Lately, I've gotten attatched to my blankie more and more to the point where I wish I could be young and carry it with me everywhere like Linus from Peanuts. However, I'm not that dumb and stupid to carry it with me around all over the place; plus I don't want to be ridculed and stared at.
I thought this would be a cute thing to share with ADISC. I hand-wrote an ode to my blankie while I was sitting at my work table last night and I just couldn't resist writing it out.
So- this is my ode to my blankie...
To my blankie, my best friend in the world. The one that's always there for me and comforts me.
You're my loyal companion who never judges me for wearing diapers and playing baby. In fact, you're part of that fun when I play baby. You make me feel more like a baby or a toddler.
You never judge me for being in diapers for medical issues either or judge me for my disabilities. You accept me as I have accepted you.
You always are at my side at night to keep the bad dreams away and keep me safe. You are always in whatever room I'm in at home and sometimes tugged away securely in my backpack if I want you with me when I know I might need the comfort knowing you're there and no one else knows you are in my backpack
I may have had you for a year and a half since my birthday in 2010 but you have become very special to me. VERY special cause my mom made you for me and that only tightens the bond I have with you.

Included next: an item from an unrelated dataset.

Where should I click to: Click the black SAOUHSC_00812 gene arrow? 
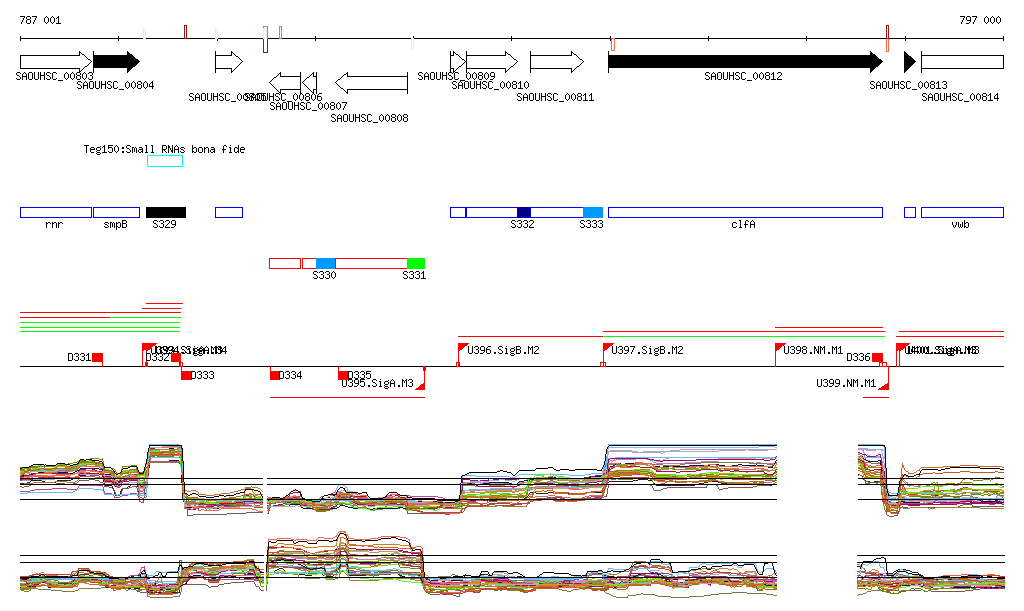tap(745, 62)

You even let me share you with my stuffed killer whale Dee Dee- I know she is needy herself but you understand she needs me too.

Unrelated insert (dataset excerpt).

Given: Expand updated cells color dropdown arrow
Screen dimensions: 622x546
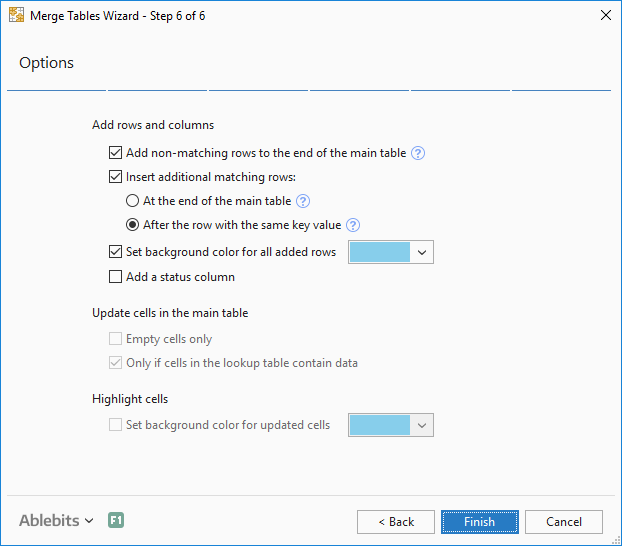Looking at the screenshot, I should pyautogui.click(x=422, y=425).
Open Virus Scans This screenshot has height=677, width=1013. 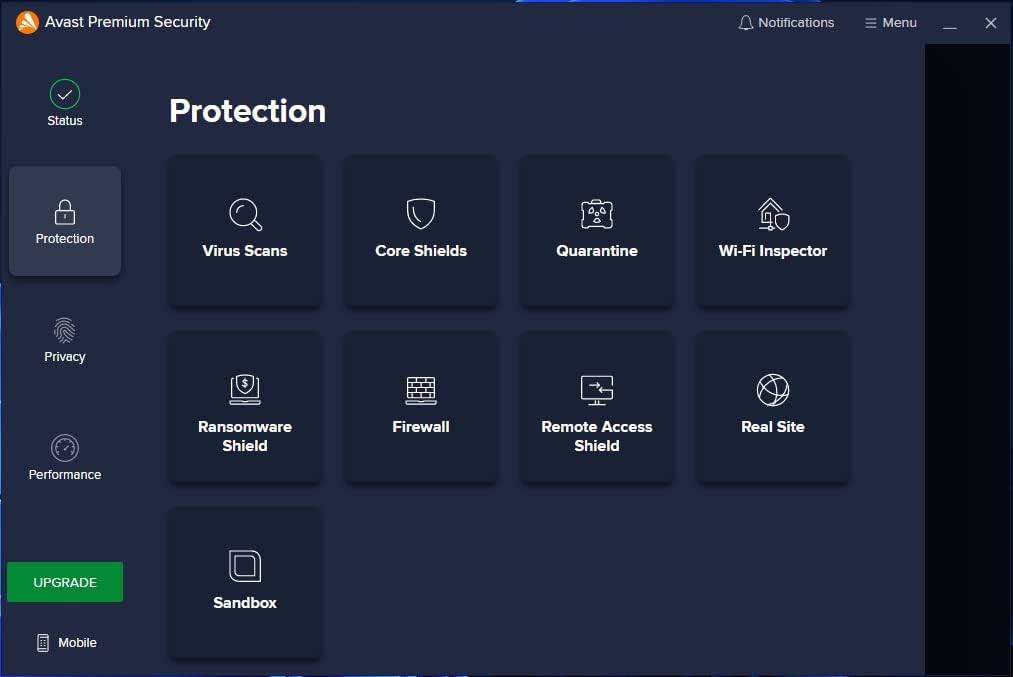tap(245, 231)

To my blankie, my special and most loved friend in the entire world; may you always be at my side when I need you. I will always love you and keep you at my side.
So- I had to share this. I know this may come across as corny, hokey and plain weird but my attachment to my blankie has gotten intense because of a lot of changes and stresses I've had to deal with in my life while my blankie has been one constant source of comfort for me.
Well- I had to share. This is not my original blankie I had- that one's falling apart, about a year and a half ago ago my mom made me a new blankie that was meant to be a cover or something. Yes, my mom knows I sleep with it- and she has seen it in my living room on my recliner or couch. She's cool with it and my friends don't give a shit.
So- what do you all think- cute or hokey?